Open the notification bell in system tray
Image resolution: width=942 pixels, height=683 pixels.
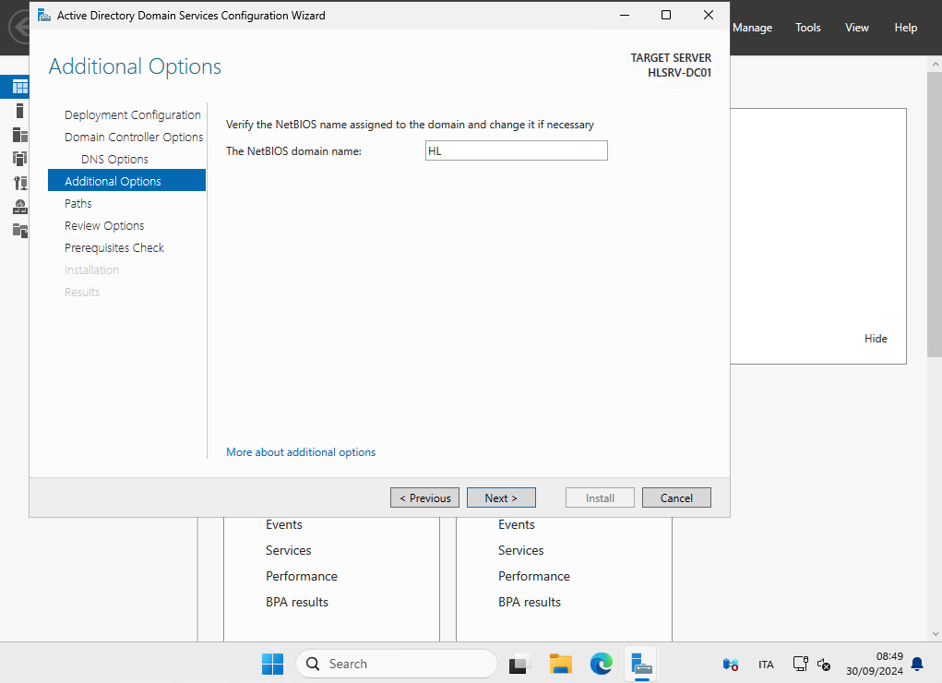(x=917, y=664)
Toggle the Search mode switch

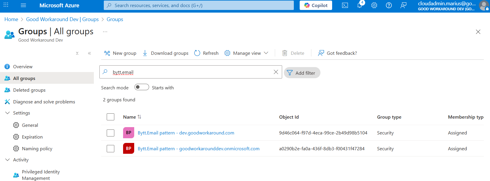142,87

#####

§ **EXERCISE PROMPT**
An exact copy of the records above is required, leaving out the pictures.

§ **ANSWER SPACE**
Open the notification bell in system tray
Image resolution: width=942 pixels, height=683 pixels.
(x=917, y=664)
Toggle the Search mode switch

142,87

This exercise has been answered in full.